#  > Prikbord >  > Gedichten en Gezegden >  this is my mind in words... This is me.

## Oum Qaasim

Donkere nachten.. 
Zware gedachten 
een oorlog die nooit stoppen zal. 
Negativiteit die haar kracht overstroomt.. 
Een stil meisje dat enkel nog wegdroomt.
bestaat er nog hoop.. Waar kan ze die vinden? 
Dit meisje wil zich aan niemand meer binden.
ze voelt zich beperkt in alles wat ze doet.. 
Elke spiegel waar ze langs loopt komt ze haar grootste vijand tegenmoed.

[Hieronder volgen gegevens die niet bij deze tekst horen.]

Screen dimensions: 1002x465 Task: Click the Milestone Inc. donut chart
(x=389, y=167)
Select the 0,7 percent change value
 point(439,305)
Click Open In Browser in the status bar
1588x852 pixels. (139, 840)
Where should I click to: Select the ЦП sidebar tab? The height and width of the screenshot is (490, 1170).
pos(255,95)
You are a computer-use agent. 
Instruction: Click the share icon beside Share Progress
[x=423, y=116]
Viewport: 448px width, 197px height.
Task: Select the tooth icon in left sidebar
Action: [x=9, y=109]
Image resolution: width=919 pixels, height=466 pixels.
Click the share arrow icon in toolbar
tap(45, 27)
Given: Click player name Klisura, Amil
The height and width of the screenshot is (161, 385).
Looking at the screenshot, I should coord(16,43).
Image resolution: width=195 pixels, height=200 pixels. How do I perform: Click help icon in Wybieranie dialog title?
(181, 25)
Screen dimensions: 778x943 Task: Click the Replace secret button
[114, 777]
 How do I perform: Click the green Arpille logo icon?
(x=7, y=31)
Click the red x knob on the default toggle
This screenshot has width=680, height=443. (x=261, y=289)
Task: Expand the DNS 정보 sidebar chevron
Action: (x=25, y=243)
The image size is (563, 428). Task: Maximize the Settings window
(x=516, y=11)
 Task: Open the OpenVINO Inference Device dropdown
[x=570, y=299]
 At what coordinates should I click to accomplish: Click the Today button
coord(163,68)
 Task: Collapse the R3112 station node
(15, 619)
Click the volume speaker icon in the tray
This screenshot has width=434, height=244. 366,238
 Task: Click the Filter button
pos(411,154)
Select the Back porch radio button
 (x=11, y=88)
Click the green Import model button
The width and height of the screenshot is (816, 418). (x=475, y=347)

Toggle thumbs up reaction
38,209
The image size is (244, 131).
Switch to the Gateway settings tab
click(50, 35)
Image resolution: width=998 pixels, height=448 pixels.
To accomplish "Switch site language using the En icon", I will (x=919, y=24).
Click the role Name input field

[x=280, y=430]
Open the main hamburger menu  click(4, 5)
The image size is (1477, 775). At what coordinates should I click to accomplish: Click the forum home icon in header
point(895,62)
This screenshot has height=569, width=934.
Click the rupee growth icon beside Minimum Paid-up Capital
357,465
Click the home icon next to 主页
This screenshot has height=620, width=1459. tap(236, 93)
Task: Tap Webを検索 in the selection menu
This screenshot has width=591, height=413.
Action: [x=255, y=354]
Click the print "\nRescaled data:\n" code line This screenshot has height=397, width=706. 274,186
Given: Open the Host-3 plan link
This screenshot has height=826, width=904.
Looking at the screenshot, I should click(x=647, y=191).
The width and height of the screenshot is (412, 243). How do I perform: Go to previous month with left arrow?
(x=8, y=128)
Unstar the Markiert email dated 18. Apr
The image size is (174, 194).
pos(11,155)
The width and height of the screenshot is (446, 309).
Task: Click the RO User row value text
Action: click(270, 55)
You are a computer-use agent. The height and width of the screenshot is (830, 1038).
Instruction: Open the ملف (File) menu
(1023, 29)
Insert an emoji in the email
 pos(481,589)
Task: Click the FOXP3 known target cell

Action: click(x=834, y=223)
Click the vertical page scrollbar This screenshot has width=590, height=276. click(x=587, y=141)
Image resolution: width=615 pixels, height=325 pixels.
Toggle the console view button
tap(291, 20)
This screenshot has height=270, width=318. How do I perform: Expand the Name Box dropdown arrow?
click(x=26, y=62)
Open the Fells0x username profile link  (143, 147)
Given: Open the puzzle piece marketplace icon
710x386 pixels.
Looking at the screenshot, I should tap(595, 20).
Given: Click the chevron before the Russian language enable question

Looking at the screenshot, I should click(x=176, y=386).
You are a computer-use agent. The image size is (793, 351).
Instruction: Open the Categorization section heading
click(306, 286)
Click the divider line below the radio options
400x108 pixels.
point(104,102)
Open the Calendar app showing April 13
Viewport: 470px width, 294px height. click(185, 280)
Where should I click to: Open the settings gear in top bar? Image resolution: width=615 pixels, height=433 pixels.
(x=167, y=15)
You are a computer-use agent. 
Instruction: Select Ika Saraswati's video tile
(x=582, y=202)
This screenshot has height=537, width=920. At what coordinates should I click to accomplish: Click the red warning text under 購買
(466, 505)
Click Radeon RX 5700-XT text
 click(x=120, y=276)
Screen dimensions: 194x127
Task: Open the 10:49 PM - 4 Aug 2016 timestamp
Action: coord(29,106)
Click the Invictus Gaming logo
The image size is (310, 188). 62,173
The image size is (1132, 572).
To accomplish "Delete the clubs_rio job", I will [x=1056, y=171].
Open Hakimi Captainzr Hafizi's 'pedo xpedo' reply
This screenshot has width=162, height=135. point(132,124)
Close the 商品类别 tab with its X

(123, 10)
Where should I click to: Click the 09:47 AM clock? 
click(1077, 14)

Alles heeft moeten gebeuren, daar zal ze al lang niet meer om treuren, maar vertel.. waarom mag ze niet gelukkig meer zijn? Waarom word haar dat ontnomen? 
Ze leeft in een donkere grot, waar ze niet uit durft te komen.. 
Bang voor alles van buiten af.. 
Bang om te falen.. 
Bang dat ze niks in haar leven zou halen. 

Haar dromen zijn groot.. 
Haar vertrouwen nu nog klein.. 
Ze streeft met de dag meer om op een dag sterk te zijn.
duizende woorden zwerven door haar hoofd, waarnaar ze zich vraagt "is er wel iemand die in mij gelooft?".
Niemand die iets door heeft.. 
Niemand die het merkt.. 
Elke dag zoekende naar iets wat misschien werkt. 
Misschien is er nog hoop, misschien vind ze het licht.. Voor de steen van de grot zich zelf dicht.
steentje voor steentje de steen word te zwaar, en wanneer de grot zich sluit dan is het klaar. 
Dit meisje is en blijft voor altijd alleen, al was ze met duizende mensen om haar heen.. 
Misschien moet ze stoppen met denken en doen waar ze het mee heeft, zoeken naar liefde en zorgen dat ze die aan haar zelf geeft.

----------


## Mezelf_man

treurige gedachten als je het mij vraagt

----------


## Nora92

Mooi geschreven

----------